_Job_
Return each line below that contains the word "Task". Case matters.

— Begin —

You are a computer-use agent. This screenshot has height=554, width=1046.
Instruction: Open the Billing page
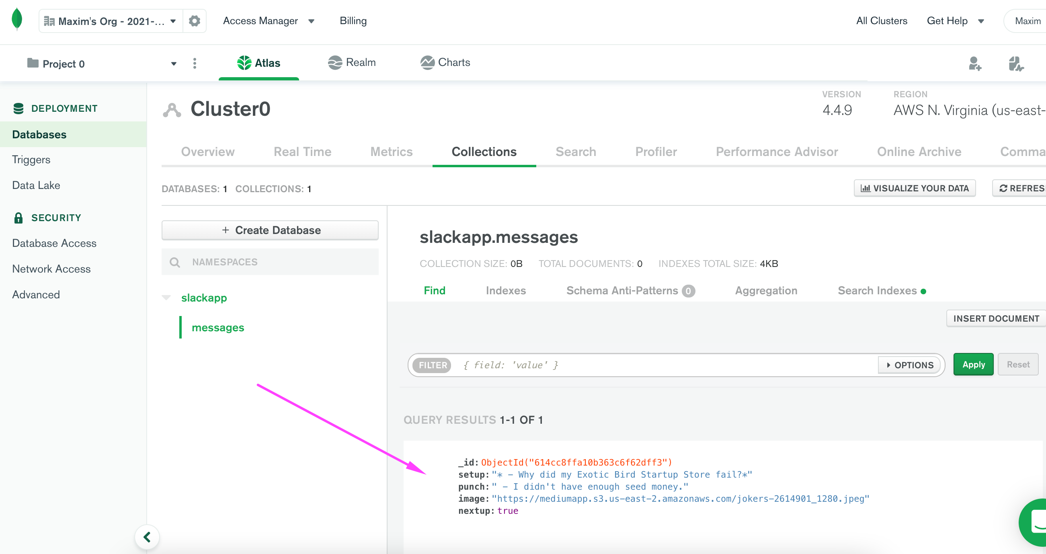352,20

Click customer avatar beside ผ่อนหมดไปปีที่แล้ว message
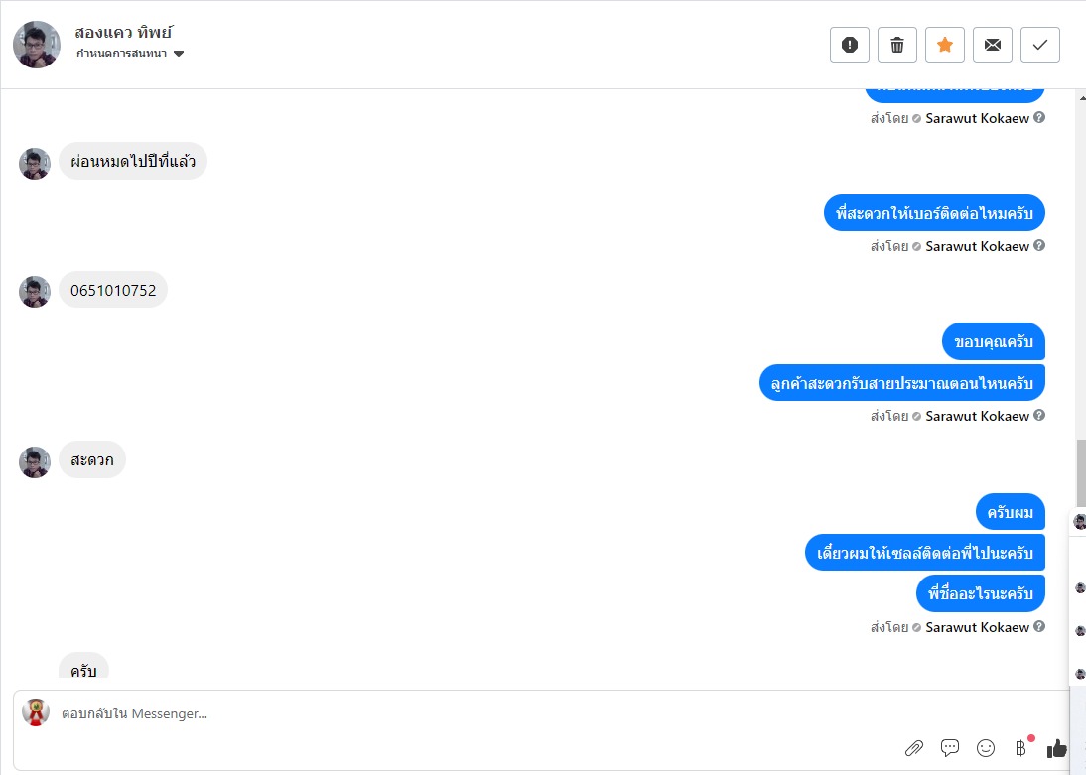point(35,164)
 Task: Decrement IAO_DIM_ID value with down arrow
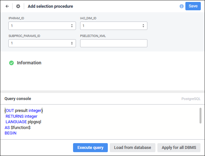143,27
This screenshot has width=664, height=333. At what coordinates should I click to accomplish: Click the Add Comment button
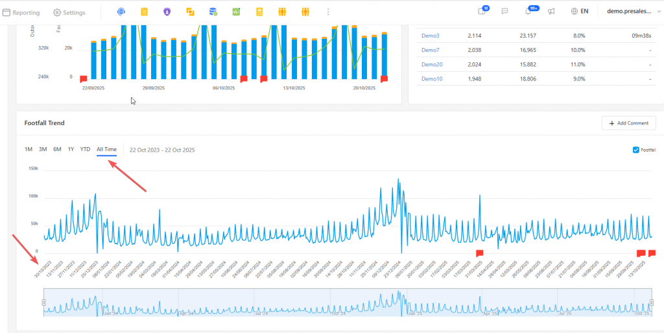click(x=628, y=123)
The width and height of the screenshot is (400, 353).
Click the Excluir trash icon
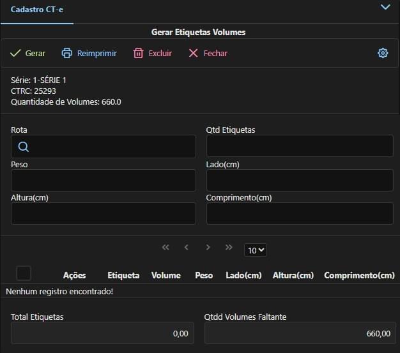pyautogui.click(x=138, y=54)
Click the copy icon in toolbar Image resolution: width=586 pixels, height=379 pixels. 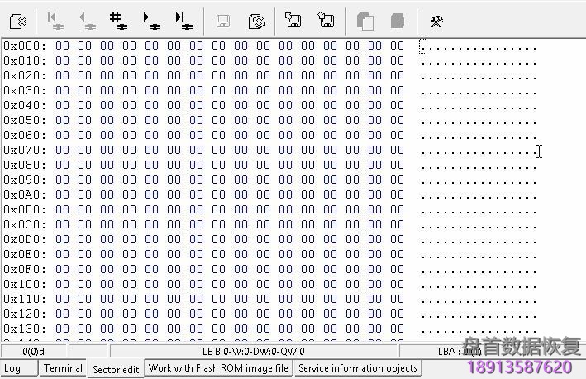tap(364, 20)
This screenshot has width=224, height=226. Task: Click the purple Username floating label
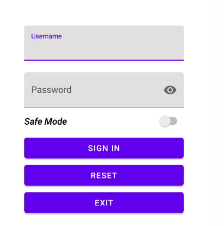[46, 36]
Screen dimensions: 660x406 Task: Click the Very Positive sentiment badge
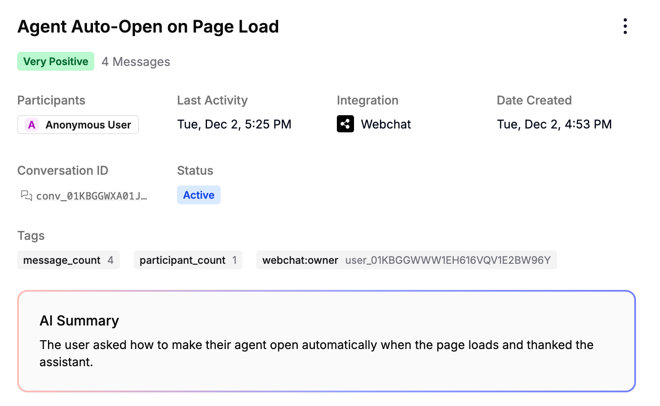[56, 61]
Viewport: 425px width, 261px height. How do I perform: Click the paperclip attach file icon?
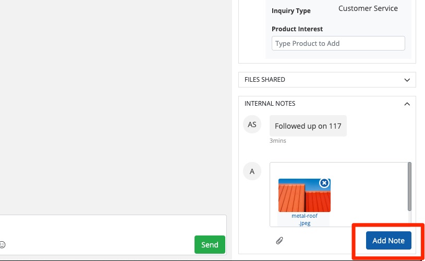280,240
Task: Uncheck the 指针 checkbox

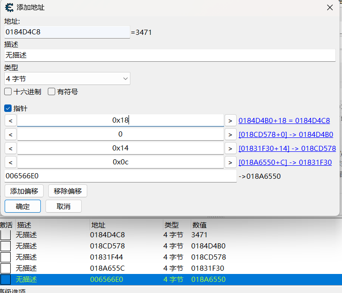Action: pyautogui.click(x=8, y=108)
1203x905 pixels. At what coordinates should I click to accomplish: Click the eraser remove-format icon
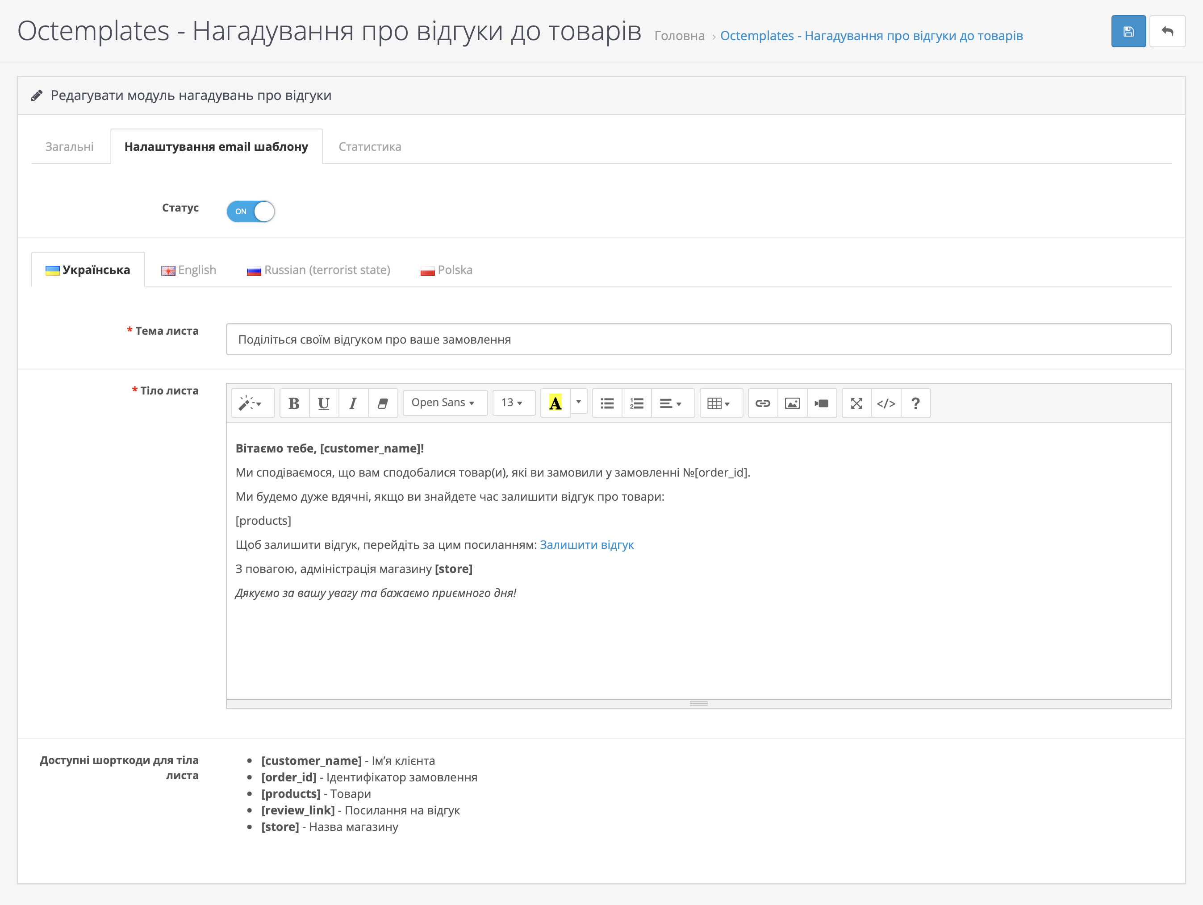(383, 403)
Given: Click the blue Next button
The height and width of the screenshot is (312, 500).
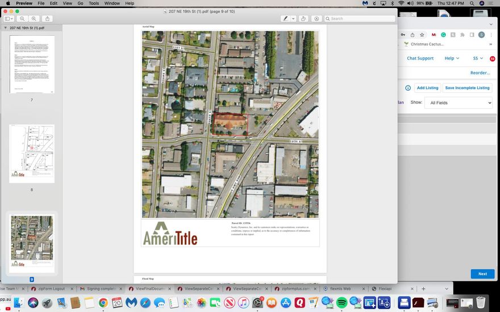Looking at the screenshot, I should (x=482, y=273).
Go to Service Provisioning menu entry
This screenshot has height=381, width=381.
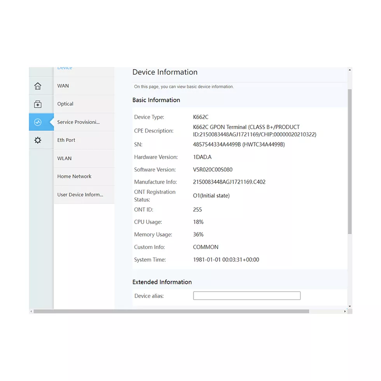point(79,122)
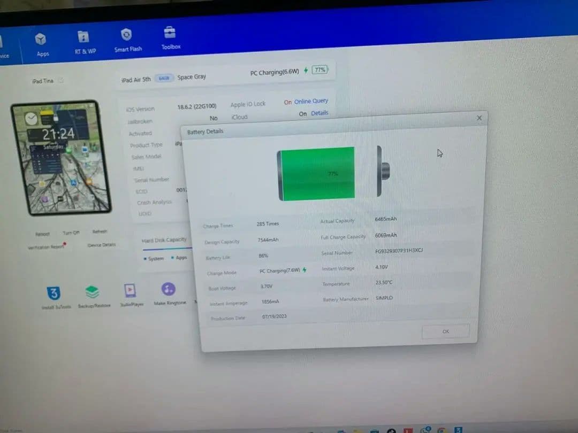Open iDevice Details
This screenshot has height=433, width=578.
101,245
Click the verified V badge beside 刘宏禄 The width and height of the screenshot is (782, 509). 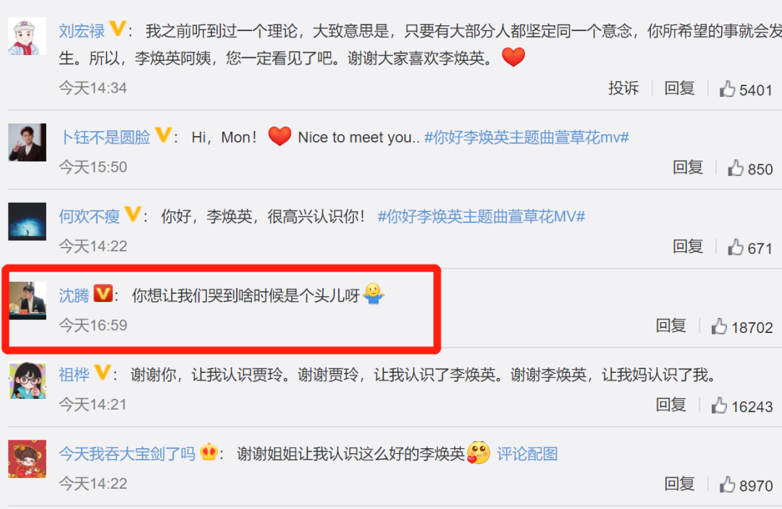point(117,28)
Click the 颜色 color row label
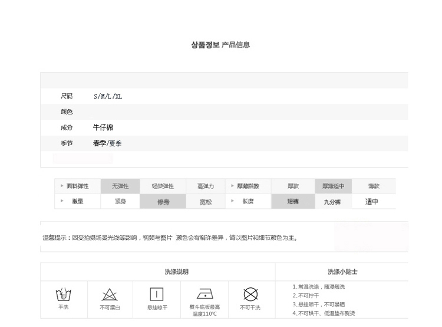The image size is (442, 327). pyautogui.click(x=66, y=112)
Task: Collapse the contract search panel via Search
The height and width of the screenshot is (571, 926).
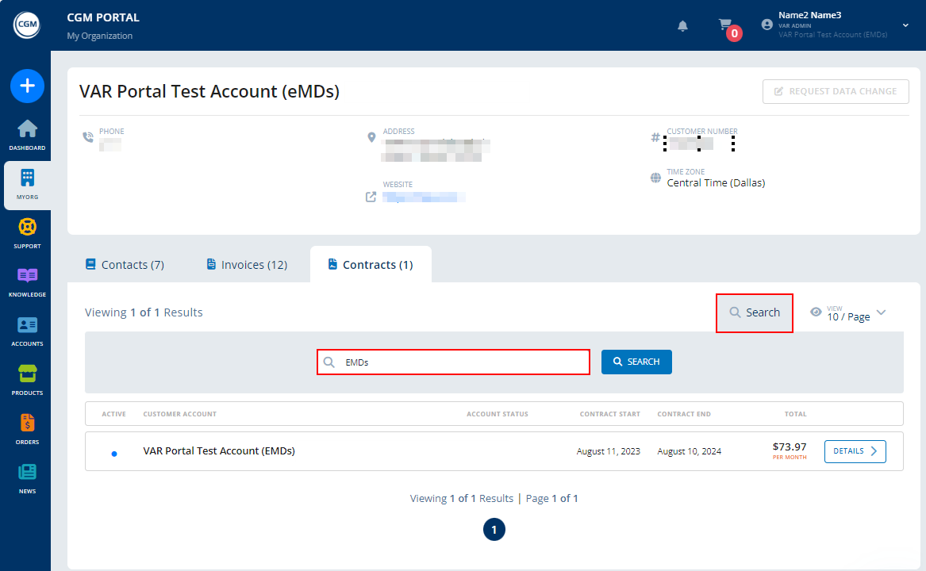Action: pos(754,312)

— End —

_Answer in full_
 Task: Decrement IAO_DIM_ID value with down arrow
This screenshot has width=224, height=226. Task: Click the purple Username floating label
Screen dimensions: 660x406 Task: Click the Very Positive sentiment badge
Task: Uncheck the 指针 checkbox
Task: Collapse the contract search panel via Search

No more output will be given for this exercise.